Il y a eu longtemps dans la tête des gens l’idée d’un consentement dû au mariage. Eh bien, même si le concept de « devoir conjugal » est encore bien ancré dans l’esprit de certains, la loi a tranché clairement : un mari, une épouse ne peut disposer du corps de l’autre sans son consentement. Ce n’est que depuis 1980 en France et 1989 en Belgique, que le viol au sein du couple est aussi un acte punissable (et il a fallu des années pour que ce principe légal évolue aussi dans la pratique, au point qu’à ce jour le viol au sein du couple est encore plus sévèrement puni que les autres).
« De toutes les violences conjugales, les violences sexuelles sont les plus taboues, les plus tolérées par la société et les moins judiciarisées, déplore le Dr Gilles Lazimi, coordinateur de la campagne. Sur le plan sexuel, notre société tolère une relation inégalitaire entre les hommes et les femmes. On a toujours dit à ces dernières qu’elles devaient assouvir le désir de leur compagnon. Or, le mariage ne donne aucun droit à disposer du corps de son partenaire ». (Source : psychologie.com)
Ce qui semble évident de nos jours, ne l’a longtemps pas été.

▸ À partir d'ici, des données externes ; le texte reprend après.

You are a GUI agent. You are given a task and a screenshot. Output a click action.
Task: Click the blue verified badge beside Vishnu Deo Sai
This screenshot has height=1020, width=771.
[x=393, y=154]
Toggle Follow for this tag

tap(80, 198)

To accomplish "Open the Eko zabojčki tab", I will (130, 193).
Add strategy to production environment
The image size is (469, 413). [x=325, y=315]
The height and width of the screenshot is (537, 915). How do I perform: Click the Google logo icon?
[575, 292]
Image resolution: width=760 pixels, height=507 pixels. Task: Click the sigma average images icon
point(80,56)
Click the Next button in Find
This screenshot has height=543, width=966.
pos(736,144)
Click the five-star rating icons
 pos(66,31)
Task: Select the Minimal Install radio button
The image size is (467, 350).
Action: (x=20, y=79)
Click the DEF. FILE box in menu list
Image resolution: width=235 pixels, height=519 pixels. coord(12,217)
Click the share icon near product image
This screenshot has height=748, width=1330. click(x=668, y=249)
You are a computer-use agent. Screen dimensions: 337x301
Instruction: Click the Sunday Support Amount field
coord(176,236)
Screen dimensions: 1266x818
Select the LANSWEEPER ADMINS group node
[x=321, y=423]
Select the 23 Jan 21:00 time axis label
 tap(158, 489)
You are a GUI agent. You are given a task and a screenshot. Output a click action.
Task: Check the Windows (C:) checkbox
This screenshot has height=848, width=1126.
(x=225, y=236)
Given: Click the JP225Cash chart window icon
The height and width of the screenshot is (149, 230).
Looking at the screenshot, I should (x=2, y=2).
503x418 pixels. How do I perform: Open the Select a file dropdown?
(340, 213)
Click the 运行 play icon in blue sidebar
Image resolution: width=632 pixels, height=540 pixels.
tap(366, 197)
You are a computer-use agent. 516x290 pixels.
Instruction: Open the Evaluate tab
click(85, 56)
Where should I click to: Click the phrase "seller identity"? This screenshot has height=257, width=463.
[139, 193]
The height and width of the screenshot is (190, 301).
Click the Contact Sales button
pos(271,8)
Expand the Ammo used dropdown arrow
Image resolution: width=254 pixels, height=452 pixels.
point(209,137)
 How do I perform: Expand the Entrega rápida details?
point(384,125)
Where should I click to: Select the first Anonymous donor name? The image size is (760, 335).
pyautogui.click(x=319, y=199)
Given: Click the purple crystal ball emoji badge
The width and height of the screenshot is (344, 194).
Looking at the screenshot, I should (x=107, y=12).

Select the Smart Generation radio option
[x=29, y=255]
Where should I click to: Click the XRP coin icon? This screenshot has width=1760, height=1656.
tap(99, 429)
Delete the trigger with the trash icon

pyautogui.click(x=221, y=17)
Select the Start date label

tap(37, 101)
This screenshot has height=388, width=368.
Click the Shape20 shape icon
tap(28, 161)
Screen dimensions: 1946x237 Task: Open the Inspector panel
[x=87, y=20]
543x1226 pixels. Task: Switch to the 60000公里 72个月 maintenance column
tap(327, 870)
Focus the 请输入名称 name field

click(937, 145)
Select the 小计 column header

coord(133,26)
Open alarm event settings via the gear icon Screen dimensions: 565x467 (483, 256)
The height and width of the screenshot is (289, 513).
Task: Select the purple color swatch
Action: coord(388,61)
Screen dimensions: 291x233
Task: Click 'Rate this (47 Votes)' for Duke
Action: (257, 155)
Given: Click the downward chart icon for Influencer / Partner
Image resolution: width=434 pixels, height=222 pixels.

Et c’est seulement à la fin du 20ème siècle que la législation pris en compte la réalité des violences sexuelles qui peuvent avoir lieu au sein d’un couple. En 1989 j’avais 11 ans moi, et je trouve ça tragique !
J’aurais aimé vous éviter le sujet. Ne pas vous dire que ça existe, fermer les volets du cœur et de nos yeux si pudiques à la douleur. Mais la réalité nous rattrape toujours. Les violences conjugales, qu’elles soient sexuelles, physiques ou mentales existent, et elles touchent parfois les Fabs qui nous entourent, ou même peut-être qu’elle te touche toi aussi, toi qui me lis. Peut-être fais-tu partie de ces statistiques qui n’ont pas de visage pour nous. Peut-être que c’est ton ou ta partenaire qui t’accable de coups, de menaces, de chantages et toujours à nouveau d’excuses pour essayer de réparer les blessures. Ou encore peut-être que tu es comme moi et que tu ne savais pas quel drame se déroulait si près de chez toi. Parce que, parfois on ne voit pas, on ne réalise pas, on est comme aveuglé et on ne reconnaît pas.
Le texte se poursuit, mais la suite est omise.